My OEM replacement has not quite 30K miles on it so far. So hopefully it'll be awhile yet. But when it eventually needs replacement, at this point my choice would be the MSD unit too. From all I've read about it's design, such as heavier bearings for longer life and more high RPM stability as well as other internal improvements over even the later factory units, I think they've done their homework. The much cheaper Accel opti replacement is a joke by comparison. But then I've never been impressed by Accel's electrical and electronic products, so I'm not surprised.
 
The Corvette shop that rebuilt my LT4 just used a AC Delco Cap Kit (about $165.00) and made sure the vacuum line to the intake was in good shape. All is just fine 6000 miles later. They did use sealer on the gasket (good insurance).

On my wife's LT1 WS6 TA I had the whole opti replaced with a new water pump and plug wires (one bad plug wire will kill a opti fast) at 130,000 miles. I have see some horror posts on the opti units being POS. I have been lucky.
 
Thanks for the reply Notorious.Yeah,I keep a couple of cans of "The Right Stuff" around because it works so well.Still use the original permatex for sealing head gaskets around coolant passage holes too.;). I would still love to hear from some more people with experience on the Optispark issue.Should I spend the 200$ for the cap and rotor,and just clean it,or just plunk down the 500$ for the MSD?Tearing it down again in six months or a year because of the same symptoms wont bother me,but tearing it down again in 3 months because it left me stranded will.All opinions welcome.:v
Notorious, Did you go with a kit for your stroker motor(bottom end) or did you piece it together?And whats it run in the 1/4 now?(wow,I just hijacked my own thread,am I A.D.D. or what.)
I'd spring for the 225 GM replacement opti (if you search ebay a couple of them show up every couple of weeks. ) The one I bought was from the Partsladi and it was new in a GM box(about 240 delivered). I've read on a different sight that there is a cheaper source right now!

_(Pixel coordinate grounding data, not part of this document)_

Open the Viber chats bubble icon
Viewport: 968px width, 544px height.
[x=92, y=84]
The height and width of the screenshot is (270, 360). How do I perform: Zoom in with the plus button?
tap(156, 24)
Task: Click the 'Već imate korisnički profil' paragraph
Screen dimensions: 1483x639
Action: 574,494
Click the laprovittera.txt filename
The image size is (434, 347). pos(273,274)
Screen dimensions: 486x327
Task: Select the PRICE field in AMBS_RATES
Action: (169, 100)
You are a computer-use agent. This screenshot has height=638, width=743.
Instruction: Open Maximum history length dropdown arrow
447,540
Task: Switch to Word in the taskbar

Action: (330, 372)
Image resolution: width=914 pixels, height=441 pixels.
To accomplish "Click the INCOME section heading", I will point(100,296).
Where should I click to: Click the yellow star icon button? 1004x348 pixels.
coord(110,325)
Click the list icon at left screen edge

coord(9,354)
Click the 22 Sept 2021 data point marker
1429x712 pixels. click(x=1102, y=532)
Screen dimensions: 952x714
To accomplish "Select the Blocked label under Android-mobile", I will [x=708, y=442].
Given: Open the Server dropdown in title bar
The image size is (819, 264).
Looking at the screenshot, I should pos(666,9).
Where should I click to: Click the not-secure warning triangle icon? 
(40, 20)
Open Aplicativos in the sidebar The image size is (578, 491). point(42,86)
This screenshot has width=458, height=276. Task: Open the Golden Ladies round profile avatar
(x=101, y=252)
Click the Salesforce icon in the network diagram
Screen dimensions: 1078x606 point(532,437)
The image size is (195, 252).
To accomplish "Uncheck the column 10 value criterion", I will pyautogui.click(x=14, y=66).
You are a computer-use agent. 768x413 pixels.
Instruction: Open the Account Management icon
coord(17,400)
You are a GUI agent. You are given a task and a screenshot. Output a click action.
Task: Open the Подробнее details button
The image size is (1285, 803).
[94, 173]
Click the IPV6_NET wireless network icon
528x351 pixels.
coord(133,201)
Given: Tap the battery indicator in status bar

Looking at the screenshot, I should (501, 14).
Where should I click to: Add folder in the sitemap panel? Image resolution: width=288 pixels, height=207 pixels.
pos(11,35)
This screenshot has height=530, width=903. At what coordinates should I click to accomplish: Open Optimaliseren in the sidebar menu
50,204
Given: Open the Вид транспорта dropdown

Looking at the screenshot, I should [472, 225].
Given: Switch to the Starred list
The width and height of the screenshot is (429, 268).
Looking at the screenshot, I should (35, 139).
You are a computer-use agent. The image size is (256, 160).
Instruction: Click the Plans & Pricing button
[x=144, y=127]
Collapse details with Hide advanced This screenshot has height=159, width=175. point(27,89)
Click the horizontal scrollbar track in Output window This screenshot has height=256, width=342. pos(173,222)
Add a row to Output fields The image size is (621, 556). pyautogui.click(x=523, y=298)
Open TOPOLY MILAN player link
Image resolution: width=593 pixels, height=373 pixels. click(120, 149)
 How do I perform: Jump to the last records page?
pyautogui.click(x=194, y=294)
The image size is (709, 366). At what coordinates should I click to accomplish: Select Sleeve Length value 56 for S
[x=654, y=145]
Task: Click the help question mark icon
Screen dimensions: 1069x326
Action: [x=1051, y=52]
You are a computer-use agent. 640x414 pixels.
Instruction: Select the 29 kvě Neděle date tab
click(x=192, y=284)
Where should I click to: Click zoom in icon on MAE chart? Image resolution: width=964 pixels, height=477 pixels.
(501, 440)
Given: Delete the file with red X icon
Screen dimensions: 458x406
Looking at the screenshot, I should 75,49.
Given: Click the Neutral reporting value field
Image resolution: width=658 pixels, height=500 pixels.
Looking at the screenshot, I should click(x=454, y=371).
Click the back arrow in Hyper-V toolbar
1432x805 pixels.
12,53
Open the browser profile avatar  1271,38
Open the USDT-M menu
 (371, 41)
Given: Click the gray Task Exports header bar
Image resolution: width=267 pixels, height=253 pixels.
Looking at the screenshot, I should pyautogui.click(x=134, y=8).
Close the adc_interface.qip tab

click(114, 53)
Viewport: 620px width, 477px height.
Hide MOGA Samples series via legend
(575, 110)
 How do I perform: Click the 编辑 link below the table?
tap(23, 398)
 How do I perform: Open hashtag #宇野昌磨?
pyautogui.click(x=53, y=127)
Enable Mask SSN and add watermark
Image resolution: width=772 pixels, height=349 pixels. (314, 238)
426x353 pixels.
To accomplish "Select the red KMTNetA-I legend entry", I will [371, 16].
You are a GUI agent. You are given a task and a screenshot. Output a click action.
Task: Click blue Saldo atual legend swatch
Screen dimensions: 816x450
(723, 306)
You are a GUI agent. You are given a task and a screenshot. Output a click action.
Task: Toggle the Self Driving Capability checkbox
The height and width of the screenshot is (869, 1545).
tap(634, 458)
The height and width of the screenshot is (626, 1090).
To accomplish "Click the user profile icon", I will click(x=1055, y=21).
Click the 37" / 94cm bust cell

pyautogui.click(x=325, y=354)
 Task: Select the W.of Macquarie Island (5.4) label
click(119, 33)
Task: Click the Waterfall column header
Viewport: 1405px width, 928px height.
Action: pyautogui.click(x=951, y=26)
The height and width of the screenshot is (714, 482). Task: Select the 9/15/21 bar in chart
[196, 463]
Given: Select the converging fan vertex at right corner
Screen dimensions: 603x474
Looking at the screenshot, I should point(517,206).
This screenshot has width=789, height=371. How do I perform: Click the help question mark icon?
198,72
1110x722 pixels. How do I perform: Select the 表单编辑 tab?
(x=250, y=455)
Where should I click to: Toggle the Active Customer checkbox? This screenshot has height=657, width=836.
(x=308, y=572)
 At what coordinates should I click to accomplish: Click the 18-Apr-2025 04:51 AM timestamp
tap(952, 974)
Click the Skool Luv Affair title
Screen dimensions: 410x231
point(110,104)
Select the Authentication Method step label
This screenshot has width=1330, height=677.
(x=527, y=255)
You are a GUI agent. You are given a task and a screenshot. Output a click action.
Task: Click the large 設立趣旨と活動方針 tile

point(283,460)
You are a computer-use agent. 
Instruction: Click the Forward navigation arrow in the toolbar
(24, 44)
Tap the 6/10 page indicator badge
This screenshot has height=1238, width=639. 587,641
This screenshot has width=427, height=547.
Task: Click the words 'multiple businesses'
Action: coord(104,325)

I'm a "THE RIGHT STUFF" fan too!
Mike
 
The only problem I have witha Great deal on ebay is a lot of New opti sparks were defective from the factory. If you are not gonig to use a rebuild kit from AC/Delco just buy a new one you can return from a local shop.Better to pay a little more now than gamble on a ebay part, but sometimes you will get lucky and get a good one on ebay. Electric parts are something I would not buy from ebay just for this reason.
 
I also encountered a high rpm miss when my LT4 was very young. I installed an Accel 300+ ignition box. No more high rpm miss.

When I accumulated almost 90,000 miles I was getting ready to drive to CF IV in Colorado Springs from Chicago. I did the following:

Investigated all the Opti and cap & rotor options. Because of the mileage, I decided to just replace the cap & rotor. Optis are designed to last between 150-200,000 miles.

The Accel cap & rotor from Summit Racing is $99.95. The kit comes with two (2) gaskets made out of some sort of rubber (silicone?) which gives you a water-tight seal between the cap & the intermediate plate and the intermediate plate & the main body of the Opti.

When I disassembled my cap, I found the two (2) screws responsible for holding the rotor on at the bottom of the distributor. My engine was still running, albeit with a noticeable lope in its idle. More of a lope than I was accustomed to. I put the new rotor on (tightened those rotor screws really well) along with the cap.

When I finished the job, the engine started SO FAST, I thought it was gonna jump out of the cradle. Went to CF IV and averaged over 28 miles to the gallon. Engine runs better than when it was new.